Former Energy Secretary Ernest Moniz joined with state energy officials to release the U.S. Energy and Employment Report, which President Trump decided to scrap.

“Within this low-emission category, natural gas, wind, and combined heat and power (CHP) employment increased in 2017, while solar employment declined,” according to the report’s executive summary.

Solar energy companies employed 350,000 people, with more than 250,000 of them working mostly on solar, the report said.

Job losses in the solar industry represent a reduction of 6 percent, or 24,000 jobs, in 2017, with 9,000 of those losses in large utility-scale solar energy and 15,000 in residential rooftop energy.

Coal jobs stayed about the same at 92,000 in 2017, while oil and natural gas drilling jobs rose slightly. Jobs in the electricity sector were much better off in terms of job creation, with wind energy adding 107,000 new workers in 2017. Natural gas power plant jobs rose by more than 19,000.

Jobs producing corn ethanol rose by 6,000 jobs, or a 20 percent increase from 2016. Energy storage also added 6,000 jobs in 2017, rising 12 percent.

Overall, industries surveyed anticipate energy jobs to increase by at least 6.2 percent in 2018, with a jump of 9 percent predicted for jobs related to energy efficiency. Energy efficiency jobs are identified in the report as those associated with the Environmental Protection Agency’s Energy Star efficiency rating program for appliances, as well as the installation and manufacture of the products.

The U.S. Energy and Employment Report was implemented under Moniz’s watch when he was secretary of energy under former President Barack Obama.

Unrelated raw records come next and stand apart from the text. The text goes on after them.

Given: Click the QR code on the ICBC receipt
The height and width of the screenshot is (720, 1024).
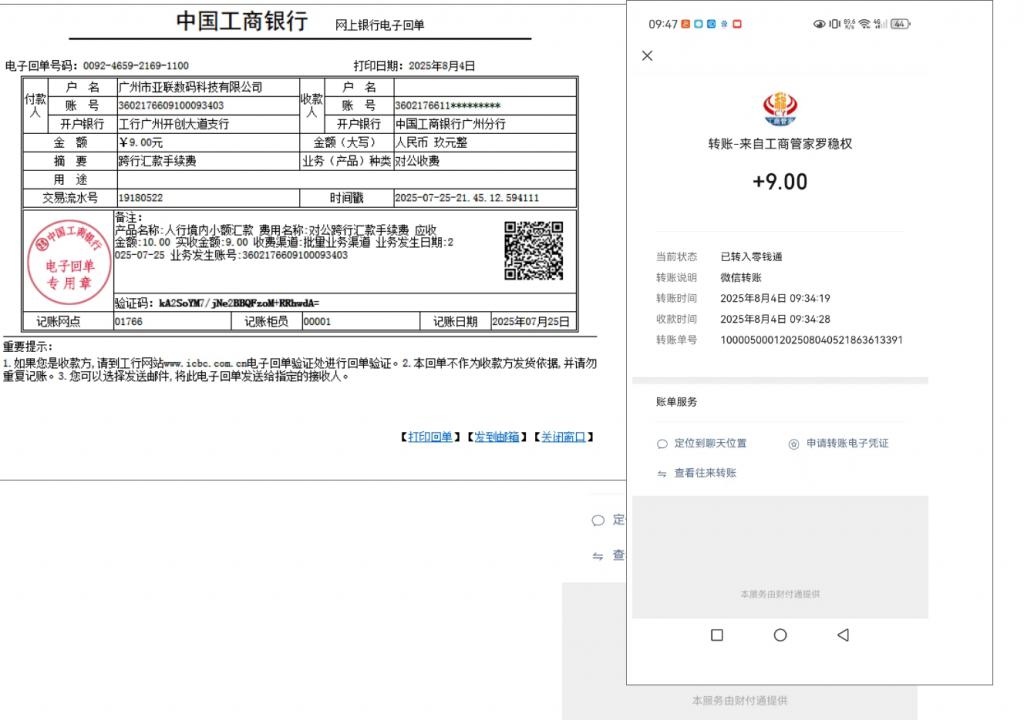Looking at the screenshot, I should tap(533, 251).
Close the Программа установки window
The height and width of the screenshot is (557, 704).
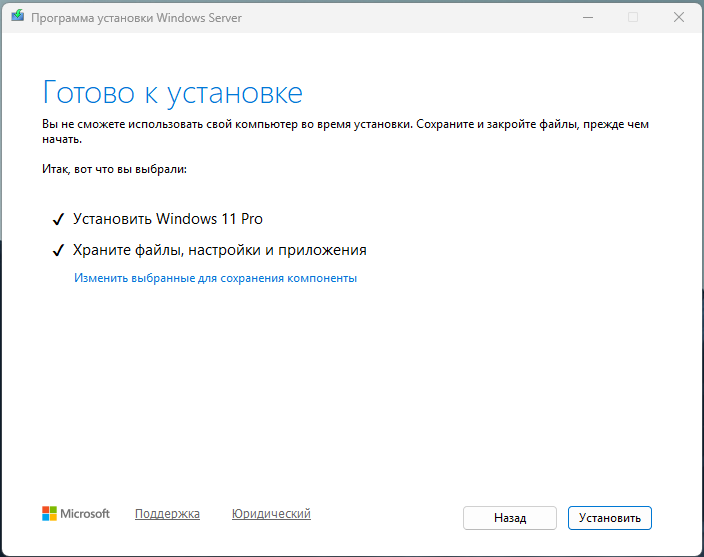(x=678, y=18)
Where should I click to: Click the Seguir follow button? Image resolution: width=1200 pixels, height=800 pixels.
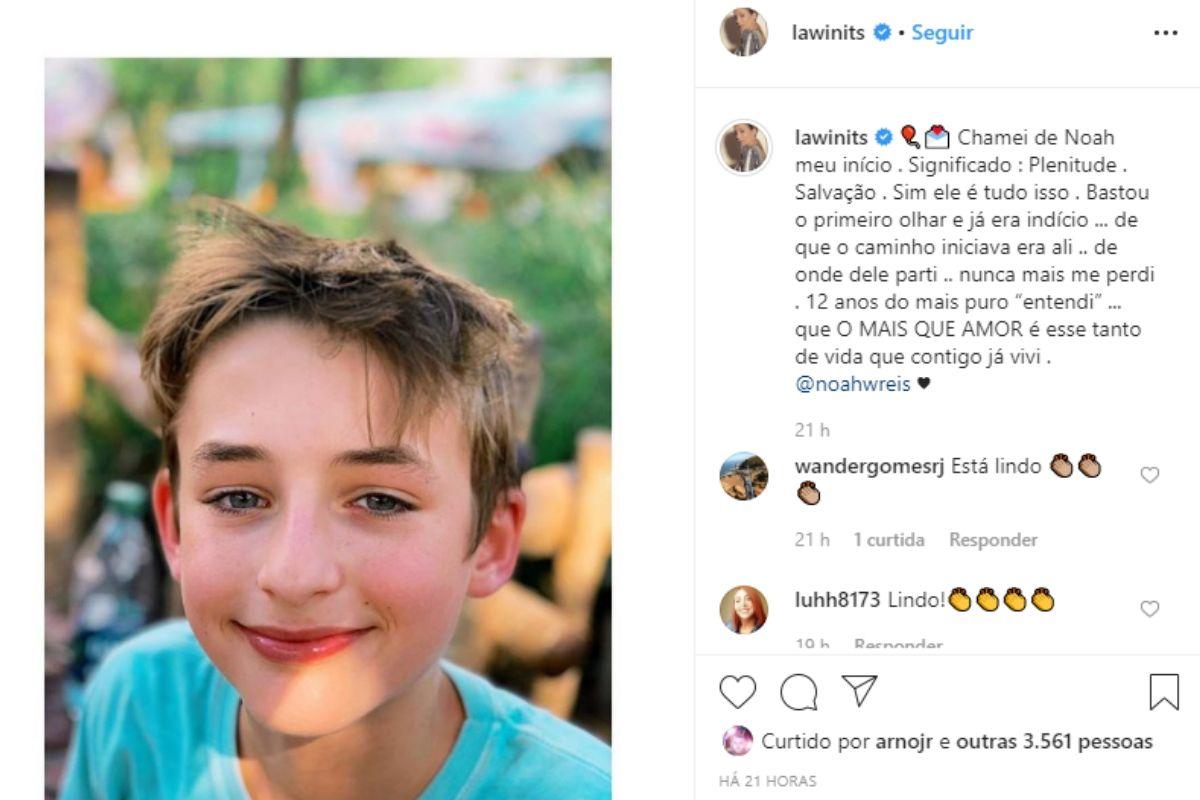[942, 33]
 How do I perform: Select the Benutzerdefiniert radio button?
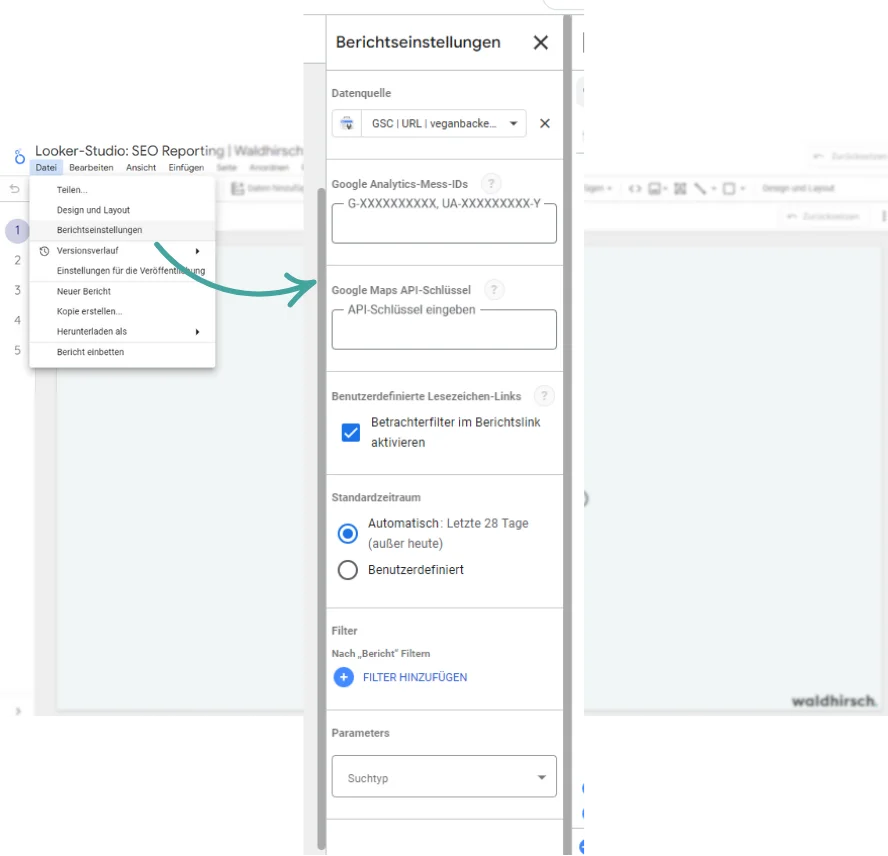348,570
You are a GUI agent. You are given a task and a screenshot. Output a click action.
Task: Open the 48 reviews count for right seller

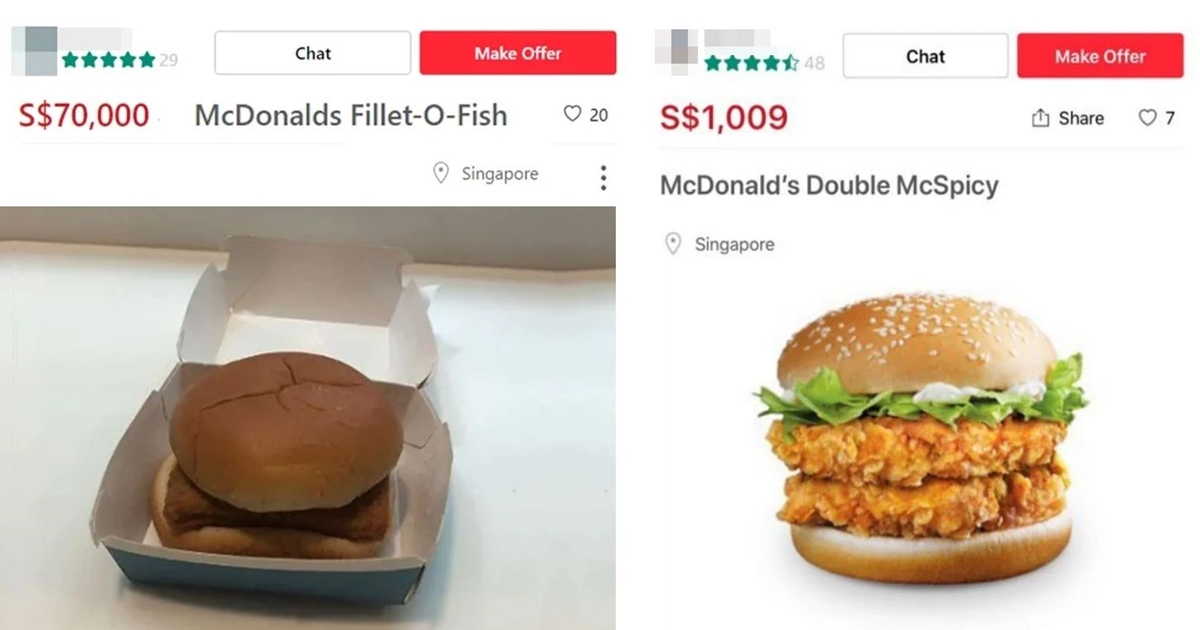pyautogui.click(x=814, y=63)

But the Energy Department under Trump decided to scrap the report this year.

Moniz’s think tank, the Energy Futures Initiative, joined with the National Association of State Energy Officials, representing governor-appointed state energy officers, to release the 2018 data. The 2018 report uses the same methodology employed by the Energy Department since the first report was issued in 2016.

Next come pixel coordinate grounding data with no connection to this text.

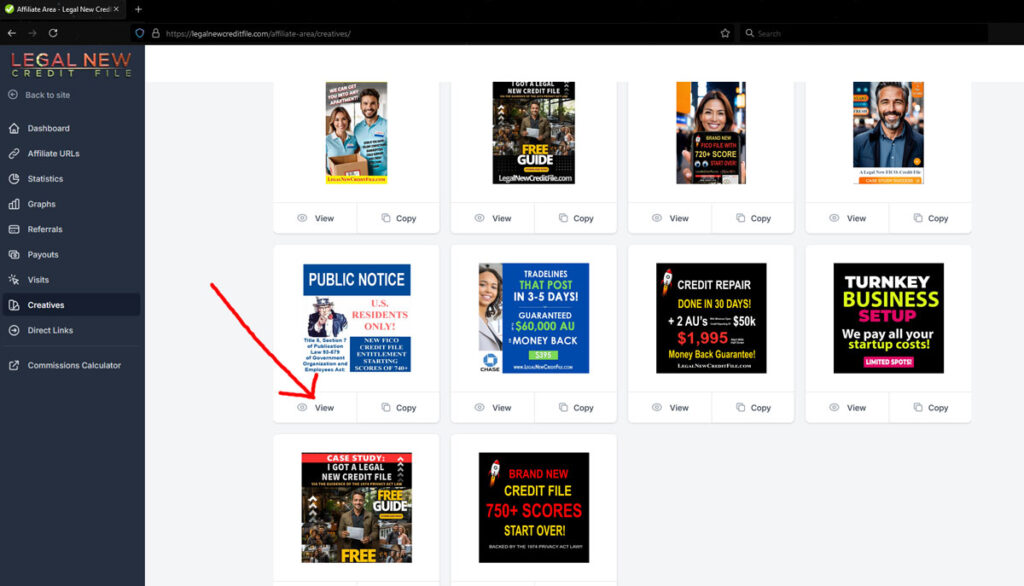Screen dimensions: 1024x586
Task: Click the Case Study Free Guide thumbnail
Action: (x=356, y=507)
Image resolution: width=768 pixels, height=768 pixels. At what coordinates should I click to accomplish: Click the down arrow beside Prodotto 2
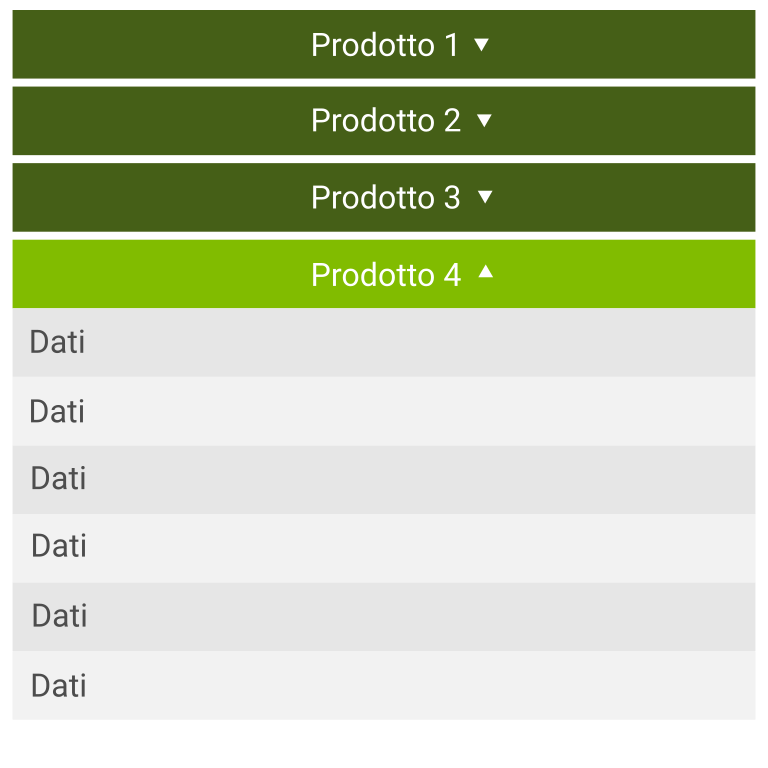click(484, 120)
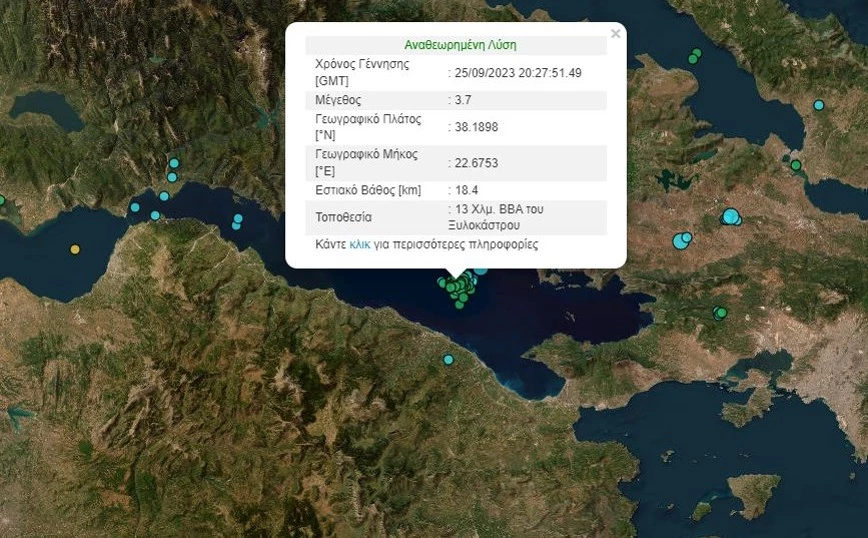
Task: Click the lone cyan marker on the southern coast
Action: [448, 359]
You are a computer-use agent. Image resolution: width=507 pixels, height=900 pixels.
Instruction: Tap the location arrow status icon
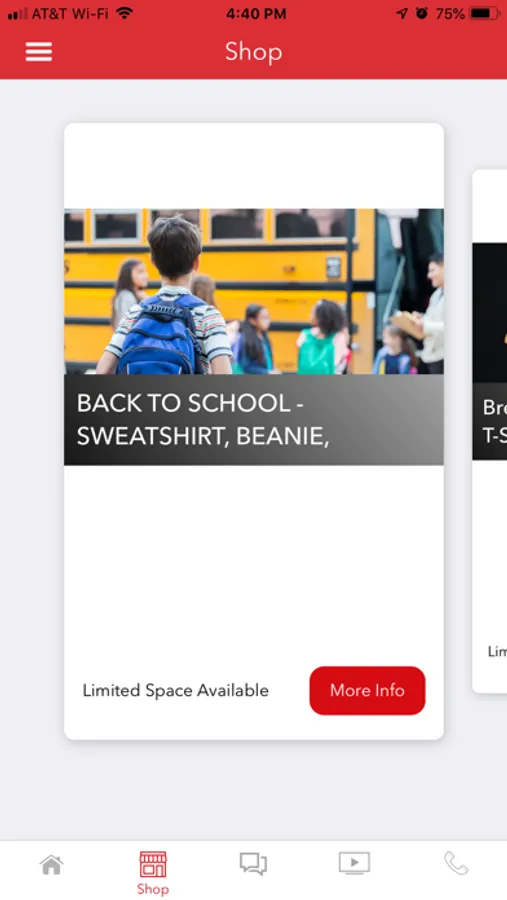402,13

Moniz and NASEO executive director David Terry released the report Wednesday in the Senate Visitor Center. They were joined by Sen. Maria Cantwell of Washington state, the top Democrat on the Energy and Natural Resources Committee.

Moniz is scheduled to give the 2018 commencement speech at Georgetown University in Washington on Thursday, and is slated to receive an honorary degree of Doctor of Human Letters.

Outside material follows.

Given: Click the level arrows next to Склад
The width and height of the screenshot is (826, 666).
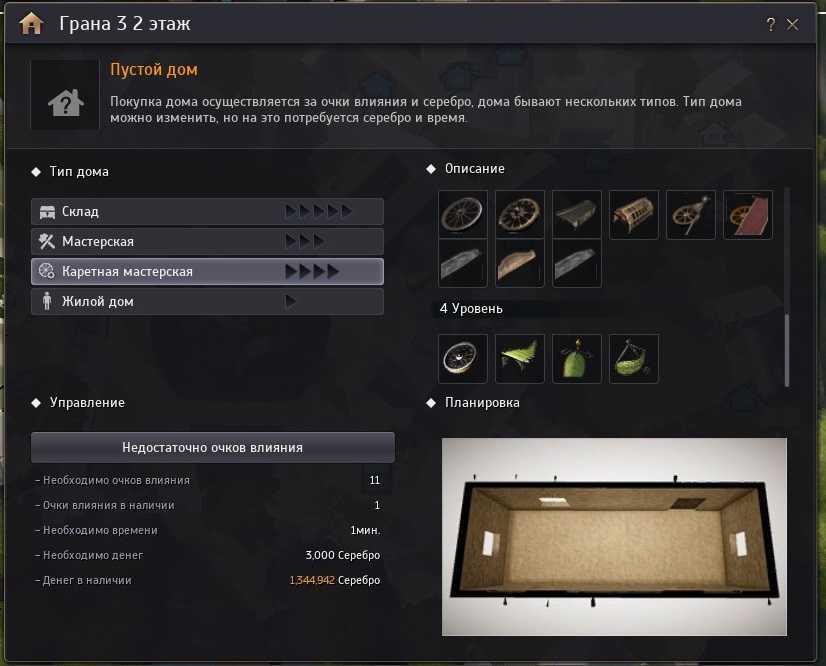Looking at the screenshot, I should (318, 212).
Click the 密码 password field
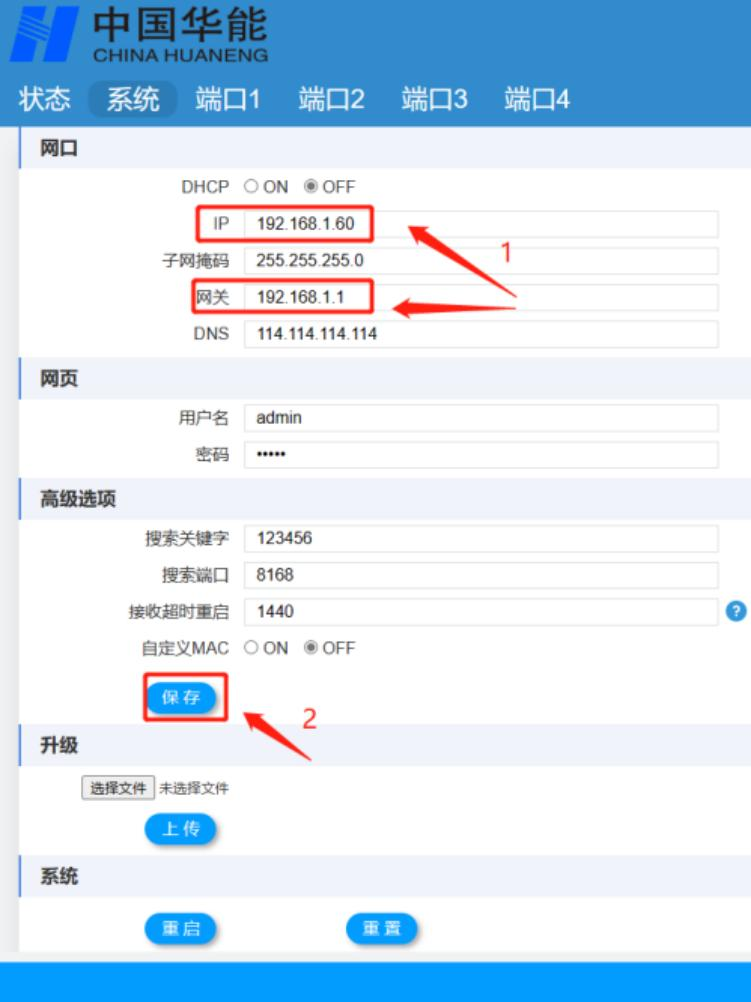The height and width of the screenshot is (1002, 751). 480,455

Moniz is a nuclear physicist with a doctorate in theoretical physics from Stanford University. He was on the senior faculty at the Massachusetts Institute of Technology, where he founded the MIT Energy Initiative. He has nine honorary doctorates, including three from European universities, according to the Nuclear Threat Initiative, where he serves as CEO.

Moniz was a key architect in negotiating the Iran nuclear deal under Obama.